HTTP Request : Looping over REST JSON paginated results

Hi,

I use HTTP Request node to get JSON from a rest API looking like the following :

{
  "count": 0,
  "first": "string",
  "prev": "string",
  "next": "string",
  "api_version": "string",
  "data": [
    {...},
    {...},
    ...
  ]
}

This API replies with paginated results and expose the URL of the next results page in a “next” property of the current JSON page. If I want to get all results I need to loop over all pages using the URL located in “next” property

I looked at the topic Looping http request node but it seems does not fit this case.

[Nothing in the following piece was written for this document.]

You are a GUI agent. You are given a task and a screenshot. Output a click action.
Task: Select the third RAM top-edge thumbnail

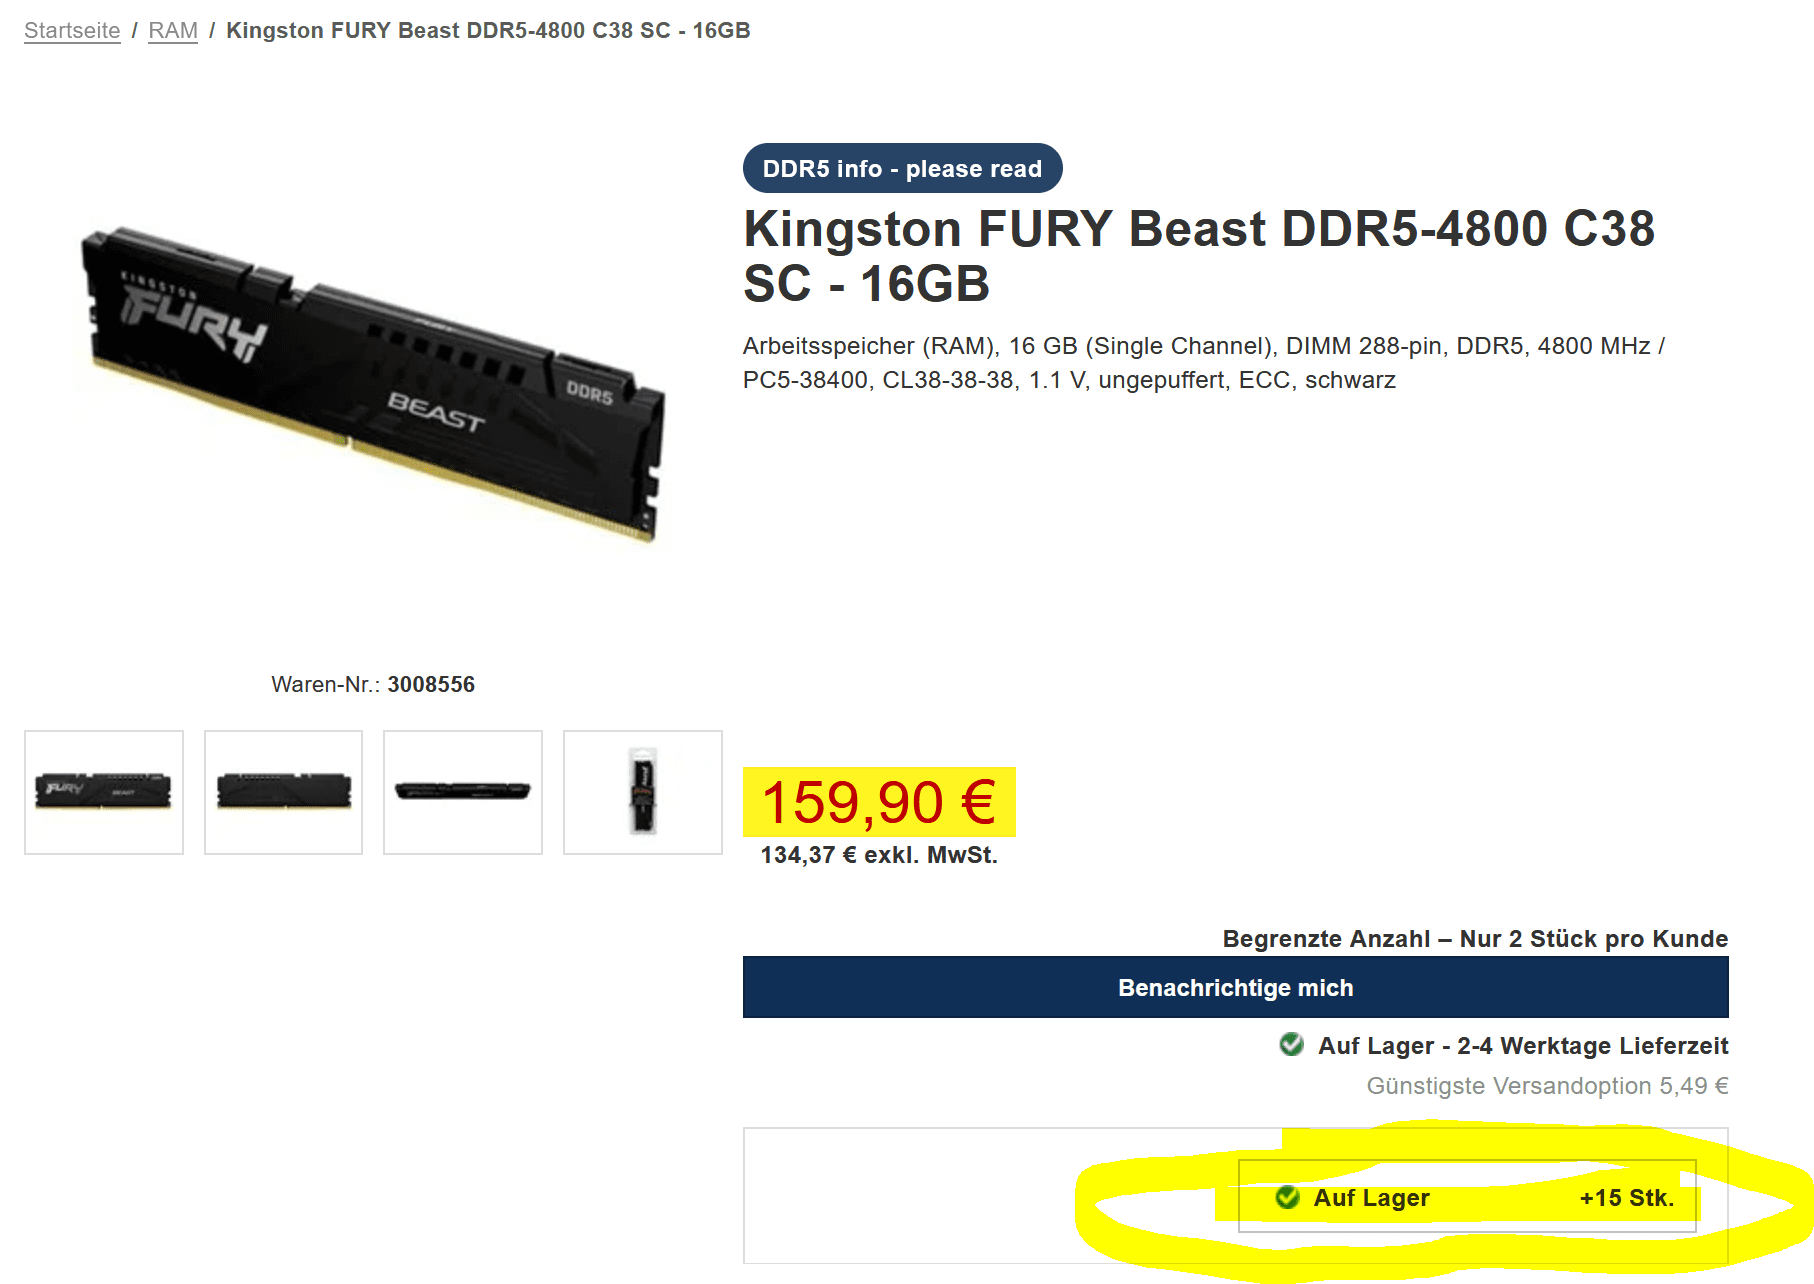pos(463,792)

What would be the good approach in my case ?

Thanks a lot.

In this case you can simply create an actual loop like this:

So you first set the “next” property yourself, for the first request/iteration and then you keep on looping over as long as it returns a “next” property (in the example bellow it never returns it as the API does not work that way, really just an example).

Here the example workflow:

Great @jan thank you,

Here’s a full working example :

The only problem I stumbled upon from your example is that the IF node expression …

 "value1": "={{$node[\"Do Something with data\"].json[\"response\"].hasOwnProperty('next')}}",

… looked to need to return an acutal boolean to work :

 "value1": "={{$node[\"Do Something with data\"].json[\"response\"].hasOwnProperty('next') !== null}}",

Thanks a lot for your great work

1 Like

Thank you for this example and @slavielle for updating.

I have a follow-up question: Is there currently a nice way to aggregate/append/push/merge the data?

Let’s say HTTP Request runs three times, returning this each iteration:

{
  "data": [
    {
      "id": "1",
      "attributes": {
        "title": "Post 1"
      }
    },
    {

      "id": "2",
      "attributes": {
        "title": "Post 2"
      }
    }
  ]
}

Can you think of an easy way to combine those into a JSON list of 6 titles to be used further down the workflow?

Since we are dealing with a large (in reality unknown) number of iterations, the Merge node does not seem to be the right thing. I tried to rig something together using $items in a functions node to get the response data from all the runs, but couldn’t get it to work.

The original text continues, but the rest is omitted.